====== Text shown

Monday, October 8, 2007

Sam's Blog - Reviving the pickup game - Oct. 8

Sam’s Blog will be a weekly addition to the US Youth Soccer Blog. Sam Snow is the Director of Coaching Education for US Youth Soccer.

Whether you call it street soccer, a sandlot game, a kick-about or a pickup game -- this is the way that millions upon millions over many decades have learned to play soccer. While the pickup game has not disappeared in the USA, it is not used in soccer as it could be. There are millions of kids playing soccer in our country, so why do we not see pickup games at every turn?

There can be many reasons why so few pickup games happen in youth soccer. They include a sedentary lifestyle, the vacant lot doesn't exist any longer, even the design of neighborhoods nowadays means there is little or no yard on which to play, parents are reluctant to let their kids play away from home without adult supervision, soccer facilities are closed except for scheduled events, or the kids simply don't know how to organize a game.

There can be more reasons and some of the ones I've noted are beyond the direct control of most soccer coaches. But the one that is the most disturbing to me is that kids don't know how to organize their own games. How has it come to pass that kids can't throw down something to mark goals, pick teams and play?

Well part of the answer is that we coaches have taken the game away from the youngsters. We over-coach and we over-organize. Coaches, parents and administrators need to take a step back and give the game back to the players.

In the 1970s and the 1980s, coaches had to be a focal point of most soccer experiences since so many of the kids were just then being introduced to the game. Unlike today, there were very few televised soccer matches, and in many communities none at all.


Professional and college team were not nearly as prevalent as today, so a chance for a kid to go watch adults play the game was few and far between. Even to watch a World Cup match you had to go to a theater for closed-circuit TV to see a game. Consequently the coach had to demonstrate all of the ball skills, show players how to position themselves on the field and teach the rules.

While that's still true to an extent today, the models of how to play the game for a child to see are many. The coach no longer needs to be at the center of a novice's soccer experience. Now keep in mind that coaches are not alone in the need to give the game back to the players.

Our organization has been a double-edged sword for American soccer. The ability to organize has created teams, clubs and leagues. It has created from nothing soccer complexes that dot the land and in some cases are of quite high quality. The organization has provided for coaching and referee education that is very good. The game has grown tremendously over the last 35 years on the backs of volunteers for the most part. But the organization has a down side too. We adults meddle too much in the kids' soccer world. We plan everything! From uniforms for U6 players to select teams at U10, the adults are too involved. The kids don't know how to organize a pickup game because we have never let them.

============

Given instruction 1:
Translate this sentence from the blog post on pickup soccer into Spanish: "The coach no longer needs to be at the center of a novice's soccer experience."
Given instruction 2:
Answer from the blog post on pickup soccer:
(a) What position does Sam Snow hold?
(b) Where did a person have to go to watch a World Cup match?
(c) Over how many years has the game grown tremendously, mostly on the backs of volunteers?
Given instruction 3:
Carry the blog post on pickup soccer forward from the point where it stops.

====== Dataset section

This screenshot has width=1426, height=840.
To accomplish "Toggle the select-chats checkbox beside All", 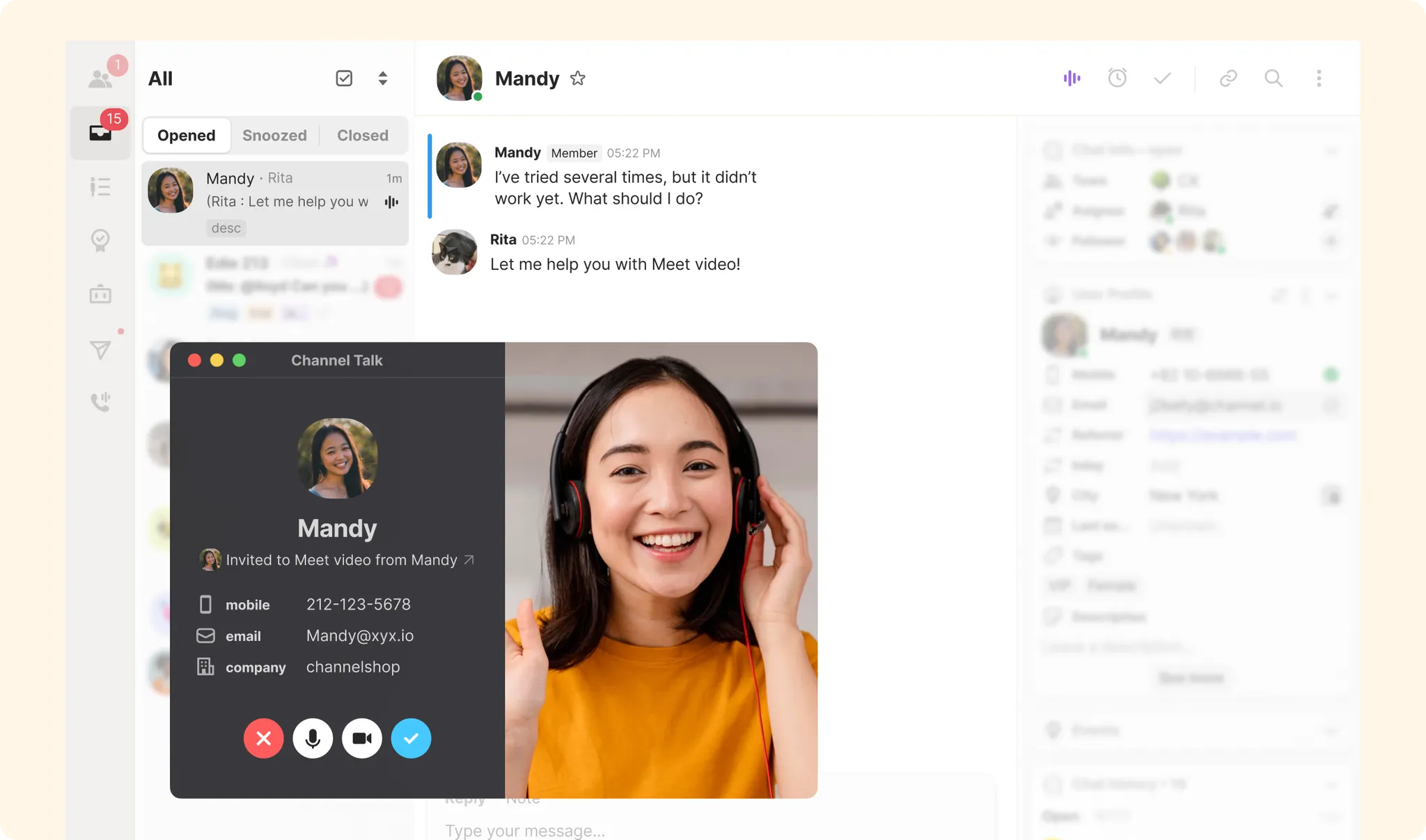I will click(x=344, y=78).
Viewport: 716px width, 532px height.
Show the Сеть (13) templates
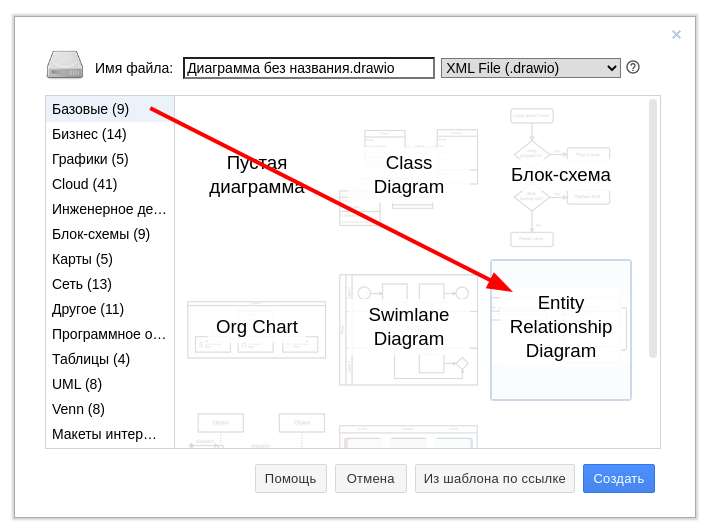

============

Output 1:
El entrenador ya no necesita estar en el centro de la experiencia futbolística de un principiante.

Output 2:
(a) Director of Coaching Education for US Youth Soccer
(b) To a theater for closed-circuit TV
(c) The last 35 years

Output 3:
OK, so good organization is an American trait. But what might be driving the compulsion to infiltrate adult organization into child's play?

As a sports nation we suffer from the "too much too soon" syndrome. Many adults involved in youth soccer want so badly to achieve success (superficially measured by the won/loss record and number of trophies collected) that they are bound to treat children as miniature adults. Unfortunately it is the adults who lack the patience to let the game grow within the child at its own pace.

In the National Youth License coaching course of the National Coaching Schools the idea of street soccer is presented. This is a way for the club to begin to give the game back to its rightful owners, the players. The club provides the fields and supervision for safety (but no coaching) to let the kids show up and play pick up games. Granted it's not as spontaneous as a neighborhood game, but it does provide a chance to play without referees, without coaches and without spectators.

This means the kids are free to learn how to organize themselves, solve disputes, become leaders, rule their own game, experiment with new skills, make new friends and play without the burden of results.

If the club wants to provide an even better fun-filled learning environment, then put out different types of balls to use in some of the games, encourage the kids to set up fields of different sizes, allow mixed age groups to play together and even co-ed games. The kids have a lot they can learn from each other. After all, players learning from players has produced Michele Akers, Pele, Johan Cruyff and many other world-class players. That same unencumbered environment has produced the multitudes who support the game.

When we adults give the game back to the players, in some small measure we are most likely to keep more players in the game for all of their lives and then the odds improve for the USA to produce its share of world class players. Youth soccer now lives in the culture it created over the last 30 years. Will we evolve?

4 comments:

Geoff Brown said...

This is the kind of thing we do at Trinity Lime Rock's summer soccer program (Sunday mornings in the summer instead of Sunday School, and open to the community).

It works really well, and has the advantage of kids playing in mixed age ranges and both sexes together. We do virtually no coaching, BUT I have discovered that the kids simply will not organize themselves if there is a coach present.

They seem to feel that they have to be divided into teams; that they cannot manage this themselves. It's not a problem to do it, but it continues to amaze me that it's so. I'd like to hear ideas on how to get them to take this over as well.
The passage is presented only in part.